# [Article]
┏━━

And here i am to understand this method is way too difficult than the sponge.
Actually that is pretty easy
This method is, in my opinion faster and easier, provided you are comfortable with building flying machines.
@@grimfalcon746 It is faster, more efficent and it is easier to use, just break the torch and then just wait, but the amount of time and work to build the Machine itself is so much that might be easier to just use sponges in survival and worldedit in creative.
@@T_Playz42 If you find a rhythm the machine isn't that long to build, around 10-15 minutes
@@grimfalcon746I don't think their concern is so much with building it, but rather with gathering the materials for it in a survival world
You can attach blocks next to the slime/honey to avoid water being left next to the sand wall.
Great video. I forgot this was a thing xD
You can but that puts it over the piston push limit, so you on the last row of honey/slime blocks you need a second flying machine to run the bottom half
Exactly what I needed. I'm glad it's as simple as I was hoping it would be to drain open ocean zones.
Slime farm isn't that much needed anymore, just breed ordinary animals and drop a potion of oozing on them - it spawns two slimes upon animal's death. This way you can easily get a full stack of slime blocks, repeat it a couple of times and you are covered.
I KNEW there was a reason to build a massive slime farm! 🤗
There's ALWAYS a reason to build a massive slime farm!

┗━━

# [What the task asks]
Please transcribe the comment thread, everything from "And here i am" down to "building flying machines.". The data has no connection to the comment thread.

# [Provided material]

┏━━

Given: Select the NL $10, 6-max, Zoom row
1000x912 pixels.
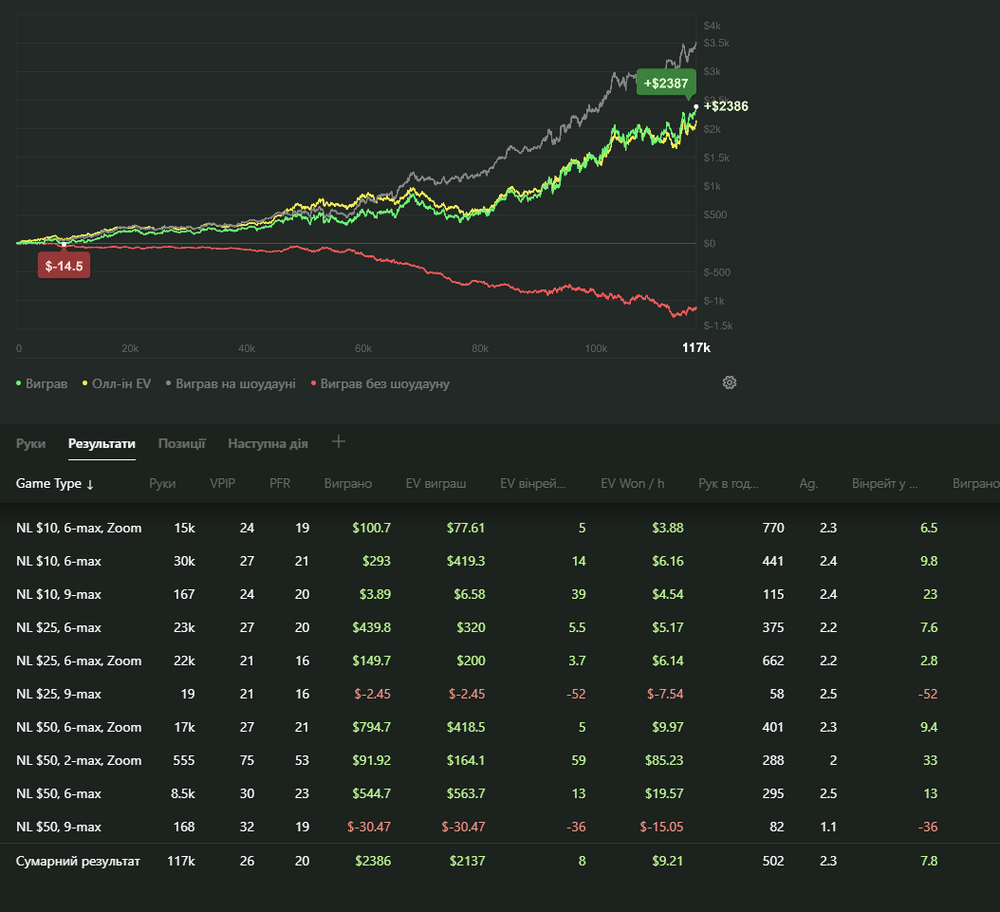Looking at the screenshot, I should 79,528.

┗━━

# [Result of this exercise]
And here i am to understand this method is way too difficult than the sponge.
Actually that is pretty easy
This method is, in my opinion faster and easier, provided you are comfortable with building flying machines.